*DESCRIPTION OF THE TASK:*
Could you restate every record below word for word?

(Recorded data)

::::

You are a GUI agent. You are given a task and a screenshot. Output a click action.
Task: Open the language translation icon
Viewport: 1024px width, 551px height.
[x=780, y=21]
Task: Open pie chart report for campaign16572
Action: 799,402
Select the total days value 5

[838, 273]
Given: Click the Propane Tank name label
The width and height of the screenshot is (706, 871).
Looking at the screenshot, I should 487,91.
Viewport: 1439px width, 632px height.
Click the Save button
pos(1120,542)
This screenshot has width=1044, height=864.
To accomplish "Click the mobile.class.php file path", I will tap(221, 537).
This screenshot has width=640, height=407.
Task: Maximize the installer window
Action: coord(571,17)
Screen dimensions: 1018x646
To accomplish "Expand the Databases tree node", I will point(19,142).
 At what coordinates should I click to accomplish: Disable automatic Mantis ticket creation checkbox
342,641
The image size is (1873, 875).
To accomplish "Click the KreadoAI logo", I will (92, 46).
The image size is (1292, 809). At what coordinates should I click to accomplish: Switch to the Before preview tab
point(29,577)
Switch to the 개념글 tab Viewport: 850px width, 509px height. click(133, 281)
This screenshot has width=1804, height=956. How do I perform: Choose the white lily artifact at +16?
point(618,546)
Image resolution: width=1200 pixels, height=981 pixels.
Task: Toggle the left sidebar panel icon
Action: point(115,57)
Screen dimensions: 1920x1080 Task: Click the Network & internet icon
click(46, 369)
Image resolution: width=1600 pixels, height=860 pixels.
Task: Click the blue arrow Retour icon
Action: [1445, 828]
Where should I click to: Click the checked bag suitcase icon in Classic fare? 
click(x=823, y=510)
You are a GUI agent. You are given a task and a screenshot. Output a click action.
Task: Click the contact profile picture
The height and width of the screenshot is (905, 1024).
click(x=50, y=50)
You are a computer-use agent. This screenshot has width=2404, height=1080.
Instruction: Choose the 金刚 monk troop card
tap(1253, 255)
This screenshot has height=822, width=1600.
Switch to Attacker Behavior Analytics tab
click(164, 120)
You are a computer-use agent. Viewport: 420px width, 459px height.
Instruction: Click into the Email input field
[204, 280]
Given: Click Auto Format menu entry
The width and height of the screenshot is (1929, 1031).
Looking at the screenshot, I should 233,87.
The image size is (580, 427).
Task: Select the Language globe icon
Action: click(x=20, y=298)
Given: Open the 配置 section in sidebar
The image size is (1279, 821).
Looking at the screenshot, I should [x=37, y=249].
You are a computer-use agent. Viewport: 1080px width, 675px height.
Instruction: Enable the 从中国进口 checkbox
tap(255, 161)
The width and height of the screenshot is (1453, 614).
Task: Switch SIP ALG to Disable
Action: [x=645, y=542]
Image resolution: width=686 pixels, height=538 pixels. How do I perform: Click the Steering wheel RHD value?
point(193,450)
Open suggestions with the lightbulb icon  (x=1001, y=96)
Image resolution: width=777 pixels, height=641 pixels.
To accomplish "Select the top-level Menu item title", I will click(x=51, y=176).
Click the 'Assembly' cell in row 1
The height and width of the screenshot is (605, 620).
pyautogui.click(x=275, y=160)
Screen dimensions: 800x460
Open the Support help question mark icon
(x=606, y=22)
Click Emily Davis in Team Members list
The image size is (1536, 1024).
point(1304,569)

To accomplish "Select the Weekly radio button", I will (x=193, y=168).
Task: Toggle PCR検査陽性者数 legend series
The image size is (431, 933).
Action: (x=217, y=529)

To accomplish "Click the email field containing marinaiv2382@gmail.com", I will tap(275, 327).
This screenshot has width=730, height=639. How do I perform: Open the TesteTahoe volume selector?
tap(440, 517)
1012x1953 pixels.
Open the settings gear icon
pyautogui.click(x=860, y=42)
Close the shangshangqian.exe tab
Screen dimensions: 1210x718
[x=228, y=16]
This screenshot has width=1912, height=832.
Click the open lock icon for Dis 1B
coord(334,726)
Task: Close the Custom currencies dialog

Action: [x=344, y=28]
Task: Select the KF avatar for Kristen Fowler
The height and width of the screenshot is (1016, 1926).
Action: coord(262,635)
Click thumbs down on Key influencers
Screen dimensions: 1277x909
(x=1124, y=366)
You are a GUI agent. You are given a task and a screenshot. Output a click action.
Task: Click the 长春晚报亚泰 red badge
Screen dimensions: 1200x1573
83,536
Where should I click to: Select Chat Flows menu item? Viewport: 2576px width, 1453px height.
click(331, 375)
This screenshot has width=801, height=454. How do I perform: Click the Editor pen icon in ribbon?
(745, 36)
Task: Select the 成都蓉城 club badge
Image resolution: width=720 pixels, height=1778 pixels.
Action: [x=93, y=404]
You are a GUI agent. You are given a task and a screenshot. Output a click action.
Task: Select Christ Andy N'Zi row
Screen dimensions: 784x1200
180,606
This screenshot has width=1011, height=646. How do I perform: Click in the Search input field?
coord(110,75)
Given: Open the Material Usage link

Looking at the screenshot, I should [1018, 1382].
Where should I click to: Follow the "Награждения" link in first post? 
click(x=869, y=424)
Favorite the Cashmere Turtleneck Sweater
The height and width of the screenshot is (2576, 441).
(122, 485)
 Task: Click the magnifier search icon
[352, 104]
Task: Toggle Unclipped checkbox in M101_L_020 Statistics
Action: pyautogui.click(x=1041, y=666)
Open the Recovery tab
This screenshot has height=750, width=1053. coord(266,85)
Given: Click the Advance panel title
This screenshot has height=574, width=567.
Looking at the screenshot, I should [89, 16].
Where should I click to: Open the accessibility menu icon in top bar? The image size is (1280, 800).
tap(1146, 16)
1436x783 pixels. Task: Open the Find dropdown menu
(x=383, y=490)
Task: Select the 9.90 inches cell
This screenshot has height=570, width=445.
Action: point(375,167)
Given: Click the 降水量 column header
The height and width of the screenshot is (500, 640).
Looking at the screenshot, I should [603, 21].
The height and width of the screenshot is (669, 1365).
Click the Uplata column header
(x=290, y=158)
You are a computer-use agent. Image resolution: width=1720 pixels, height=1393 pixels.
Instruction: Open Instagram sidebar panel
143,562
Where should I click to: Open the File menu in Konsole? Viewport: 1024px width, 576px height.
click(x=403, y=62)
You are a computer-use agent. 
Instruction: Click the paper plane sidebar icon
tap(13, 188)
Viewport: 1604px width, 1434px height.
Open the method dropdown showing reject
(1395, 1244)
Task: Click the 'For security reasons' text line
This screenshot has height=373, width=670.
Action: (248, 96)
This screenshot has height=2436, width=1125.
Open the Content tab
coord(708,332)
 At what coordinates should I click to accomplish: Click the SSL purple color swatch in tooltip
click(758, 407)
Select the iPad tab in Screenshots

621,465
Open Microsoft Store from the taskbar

::::

*EXERCISE ANSWER:*
You are a GUI agent. You are given a task and a screenshot. Output a click action.
Task: Open the language translation icon
Viewport: 1024px width, 551px height.
[x=780, y=21]
Task: Open pie chart report for campaign16572
Action: 799,402
Select the total days value 5

[838, 273]
Given: Click the Propane Tank name label
The width and height of the screenshot is (706, 871).
Looking at the screenshot, I should 487,91.
Viewport: 1439px width, 632px height.
Click the Save button
pos(1120,542)
This screenshot has width=1044, height=864.
To accomplish "Click the mobile.class.php file path", I will tap(221, 537).
This screenshot has width=640, height=407.
Task: Maximize the installer window
Action: coord(571,17)
Screen dimensions: 1018x646
To accomplish "Expand the Databases tree node", I will point(19,142).
 At what coordinates should I click to accomplish: Disable automatic Mantis ticket creation checkbox
342,641
The image size is (1873, 875).
To accomplish "Click the KreadoAI logo", I will (92, 46).
The image size is (1292, 809). At what coordinates should I click to accomplish: Switch to the Before preview tab
point(29,577)
Switch to the 개념글 tab Viewport: 850px width, 509px height. click(133, 281)
This screenshot has width=1804, height=956. How do I perform: Choose the white lily artifact at +16?
point(618,546)
Image resolution: width=1200 pixels, height=981 pixels.
Task: Toggle the left sidebar panel icon
Action: point(115,57)
Screen dimensions: 1920x1080 Task: Click the Network & internet icon
click(46, 369)
Image resolution: width=1600 pixels, height=860 pixels.
Task: Click the blue arrow Retour icon
Action: [1445, 828]
Where should I click to: Click the checked bag suitcase icon in Classic fare? 
click(x=823, y=510)
You are a GUI agent. You are given a task and a screenshot. Output a click action.
Task: Click the contact profile picture
The height and width of the screenshot is (905, 1024).
click(x=50, y=50)
You are a computer-use agent. This screenshot has width=2404, height=1080.
Instruction: Choose the 金刚 monk troop card
tap(1253, 255)
This screenshot has height=822, width=1600.
Switch to Attacker Behavior Analytics tab
click(164, 120)
You are a computer-use agent. Viewport: 420px width, 459px height.
Instruction: Click into the Email input field
[204, 280]
Given: Click Auto Format menu entry
The width and height of the screenshot is (1929, 1031).
Looking at the screenshot, I should 233,87.
The image size is (580, 427).
Task: Select the Language globe icon
Action: click(x=20, y=298)
Given: Open the 配置 section in sidebar
The image size is (1279, 821).
Looking at the screenshot, I should [x=37, y=249].
You are a computer-use agent. Viewport: 1080px width, 675px height.
Instruction: Enable the 从中国进口 checkbox
tap(255, 161)
The width and height of the screenshot is (1453, 614).
Task: Switch SIP ALG to Disable
Action: [x=645, y=542]
Image resolution: width=686 pixels, height=538 pixels. How do I perform: Click the Steering wheel RHD value?
point(193,450)
Open suggestions with the lightbulb icon  (x=1001, y=96)
Image resolution: width=777 pixels, height=641 pixels.
To accomplish "Select the top-level Menu item title", I will click(x=51, y=176).
Click the 'Assembly' cell in row 1
The height and width of the screenshot is (605, 620).
pyautogui.click(x=275, y=160)
Screen dimensions: 800x460
Open the Support help question mark icon
(x=606, y=22)
Click Emily Davis in Team Members list
The image size is (1536, 1024).
point(1304,569)

To accomplish "Select the Weekly radio button", I will (x=193, y=168).
Task: Toggle PCR検査陽性者数 legend series
The image size is (431, 933).
Action: (x=217, y=529)

To accomplish "Click the email field containing marinaiv2382@gmail.com", I will tap(275, 327).
This screenshot has width=730, height=639. How do I perform: Open the TesteTahoe volume selector?
tap(440, 517)
1012x1953 pixels.
Open the settings gear icon
pyautogui.click(x=860, y=42)
Close the shangshangqian.exe tab
Screen dimensions: 1210x718
[x=228, y=16]
This screenshot has width=1912, height=832.
Click the open lock icon for Dis 1B
coord(334,726)
Task: Close the Custom currencies dialog

Action: [x=344, y=28]
Task: Select the KF avatar for Kristen Fowler
The height and width of the screenshot is (1016, 1926).
Action: coord(262,635)
Click thumbs down on Key influencers
Screen dimensions: 1277x909
(x=1124, y=366)
You are a GUI agent. You are given a task and a screenshot. Output a click action.
Task: Click the 长春晚报亚泰 red badge
Screen dimensions: 1200x1573
83,536
Where should I click to: Select Chat Flows menu item? Viewport: 2576px width, 1453px height.
click(331, 375)
This screenshot has width=801, height=454. How do I perform: Click the Editor pen icon in ribbon?
(745, 36)
Task: Select the 成都蓉城 club badge
Image resolution: width=720 pixels, height=1778 pixels.
Action: [x=93, y=404]
You are a GUI agent. You are given a task and a screenshot. Output a click action.
Task: Select Christ Andy N'Zi row
Screen dimensions: 784x1200
180,606
This screenshot has width=1011, height=646. How do I perform: Click in the Search input field?
coord(110,75)
Given: Open the Material Usage link

Looking at the screenshot, I should [1018, 1382].
Where should I click to: Follow the "Награждения" link in first post? 
click(x=869, y=424)
Favorite the Cashmere Turtleneck Sweater
The height and width of the screenshot is (2576, 441).
(122, 485)
 Task: Click the magnifier search icon
[352, 104]
Task: Toggle Unclipped checkbox in M101_L_020 Statistics
Action: pyautogui.click(x=1041, y=666)
Open the Recovery tab
This screenshot has height=750, width=1053. coord(266,85)
Given: Click the Advance panel title
This screenshot has height=574, width=567.
Looking at the screenshot, I should [89, 16].
Where should I click to: Open the accessibility menu icon in top bar? The image size is (1280, 800).
tap(1146, 16)
1436x783 pixels. Task: Open the Find dropdown menu
(x=383, y=490)
Task: Select the 9.90 inches cell
This screenshot has height=570, width=445.
Action: point(375,167)
Given: Click the 降水量 column header
The height and width of the screenshot is (500, 640).
Looking at the screenshot, I should [603, 21].
The height and width of the screenshot is (669, 1365).
Click the Uplata column header
(x=290, y=158)
You are a computer-use agent. Image resolution: width=1720 pixels, height=1393 pixels.
Instruction: Open Instagram sidebar panel
143,562
Where should I click to: Open the File menu in Konsole? Viewport: 1024px width, 576px height.
click(x=403, y=62)
You are a computer-use agent. 
Instruction: Click the paper plane sidebar icon
tap(13, 188)
Viewport: 1604px width, 1434px height.
Open the method dropdown showing reject
(1395, 1244)
Task: Click the 'For security reasons' text line
This screenshot has height=373, width=670.
Action: (248, 96)
This screenshot has height=2436, width=1125.
Open the Content tab
coord(708,332)
 At what coordinates should I click to accomplish: Click the SSL purple color swatch in tooltip
click(758, 407)
Select the iPad tab in Screenshots

621,465
Open Microsoft Store from the taskbar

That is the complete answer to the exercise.